Amazon has removed several white nationalist and anti-Semitic books from its website, a change from its past policy of defending the sale of objectionable publications, The New York Times reported Sunday.
While the online marketplace has frequently removed things like anti-Semitic action figures and Christmas ornaments listed for purchase by third-party sellers, it has traditionally not been as quick to remove books, the Times reported.
But that appears to be changing. Tomes such as David Duke’s “My Awakening: A Path to Racial Understanding” and the Nation of Islam tract “The Secret Relationship Between Blacks and Jews” are no longer listed for purchase.
Some users think the platform has gone too far. A book documenting the creation of the Amazon Prime show “The Man in the High Castle,” which imagines what would have happened if the Nazis won World War II, digitally erased swastikas from set photos. The book’s publisher, Titan, said Amazon approved those changes, while Amazon said they didn’t make any editorial edits to the photos.

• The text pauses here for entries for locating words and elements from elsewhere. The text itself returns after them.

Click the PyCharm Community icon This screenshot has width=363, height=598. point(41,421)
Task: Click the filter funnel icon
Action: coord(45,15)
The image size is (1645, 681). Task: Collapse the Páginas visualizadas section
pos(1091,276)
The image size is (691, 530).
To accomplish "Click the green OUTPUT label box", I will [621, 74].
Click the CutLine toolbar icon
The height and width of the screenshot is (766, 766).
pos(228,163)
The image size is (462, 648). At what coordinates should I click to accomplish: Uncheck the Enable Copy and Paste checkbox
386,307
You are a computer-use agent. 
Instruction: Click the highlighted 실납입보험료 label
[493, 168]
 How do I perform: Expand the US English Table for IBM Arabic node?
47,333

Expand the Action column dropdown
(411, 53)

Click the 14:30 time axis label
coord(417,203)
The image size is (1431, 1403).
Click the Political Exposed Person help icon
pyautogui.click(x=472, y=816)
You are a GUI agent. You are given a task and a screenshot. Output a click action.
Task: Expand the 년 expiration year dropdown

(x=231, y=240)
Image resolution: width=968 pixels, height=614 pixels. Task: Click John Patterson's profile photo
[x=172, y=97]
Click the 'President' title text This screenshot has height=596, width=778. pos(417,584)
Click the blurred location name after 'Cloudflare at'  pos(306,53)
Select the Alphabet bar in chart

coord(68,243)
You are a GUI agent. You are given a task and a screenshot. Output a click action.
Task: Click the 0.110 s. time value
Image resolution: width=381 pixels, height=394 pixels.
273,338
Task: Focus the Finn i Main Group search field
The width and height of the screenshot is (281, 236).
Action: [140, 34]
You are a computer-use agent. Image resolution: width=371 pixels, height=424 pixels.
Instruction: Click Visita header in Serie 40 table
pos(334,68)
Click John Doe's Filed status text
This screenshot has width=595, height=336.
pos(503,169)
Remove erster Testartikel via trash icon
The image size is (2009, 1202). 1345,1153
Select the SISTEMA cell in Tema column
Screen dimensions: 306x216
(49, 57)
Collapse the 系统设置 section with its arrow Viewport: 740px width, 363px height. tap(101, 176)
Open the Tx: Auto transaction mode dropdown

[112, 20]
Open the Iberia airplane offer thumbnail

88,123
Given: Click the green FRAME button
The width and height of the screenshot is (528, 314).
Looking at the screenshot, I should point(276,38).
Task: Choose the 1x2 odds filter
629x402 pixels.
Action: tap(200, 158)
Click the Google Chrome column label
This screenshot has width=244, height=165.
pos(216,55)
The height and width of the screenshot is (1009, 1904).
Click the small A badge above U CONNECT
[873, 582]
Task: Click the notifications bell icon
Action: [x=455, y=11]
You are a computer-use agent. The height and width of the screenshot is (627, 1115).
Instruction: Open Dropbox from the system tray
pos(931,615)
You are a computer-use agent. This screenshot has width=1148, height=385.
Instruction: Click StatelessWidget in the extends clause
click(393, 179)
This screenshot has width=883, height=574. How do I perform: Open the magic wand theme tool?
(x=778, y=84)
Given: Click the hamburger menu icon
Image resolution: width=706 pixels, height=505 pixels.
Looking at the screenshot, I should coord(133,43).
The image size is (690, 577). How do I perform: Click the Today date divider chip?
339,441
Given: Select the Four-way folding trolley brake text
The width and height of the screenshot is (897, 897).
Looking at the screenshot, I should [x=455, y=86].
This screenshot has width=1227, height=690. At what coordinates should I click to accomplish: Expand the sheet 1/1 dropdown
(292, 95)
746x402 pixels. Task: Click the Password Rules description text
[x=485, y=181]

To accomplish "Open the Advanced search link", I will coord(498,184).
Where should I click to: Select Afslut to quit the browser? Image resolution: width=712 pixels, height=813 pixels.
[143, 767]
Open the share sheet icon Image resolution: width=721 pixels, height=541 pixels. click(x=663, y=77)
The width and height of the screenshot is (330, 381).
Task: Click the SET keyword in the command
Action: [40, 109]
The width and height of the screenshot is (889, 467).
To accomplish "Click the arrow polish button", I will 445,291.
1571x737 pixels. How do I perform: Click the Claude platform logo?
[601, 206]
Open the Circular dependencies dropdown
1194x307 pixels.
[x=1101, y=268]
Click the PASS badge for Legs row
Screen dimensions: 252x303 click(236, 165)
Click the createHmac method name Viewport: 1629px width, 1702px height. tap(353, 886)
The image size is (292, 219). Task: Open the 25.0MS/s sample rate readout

“If you can’t even have swastikas shown in a book about Nazis taking over America, please do not make books ever again,” one reviewer wrote on Amazon.
To be sure, some anti-Semitic books are still available, such as Adolf Hitler’s “Mein Kampf.” But booksellers told the Times that Amazon ordered them to remove certain books without specifying why, or provide guidelines for what should and shouldn’t be made available for purchase.
“I’m not going to argue for the wider distribution of Nazi material,” said Kansas bookstore owner Danny Caine. “But I still don’t trust Amazon to be the arbiters of free speech. What if Amazon decided to pull books representing a less despicable political viewpoint? Or books critical of Amazon’s practices?”
There are no First Amendment implications for these issues; as a private business, Amazon has the right to sell or not sell whatever books it wishes.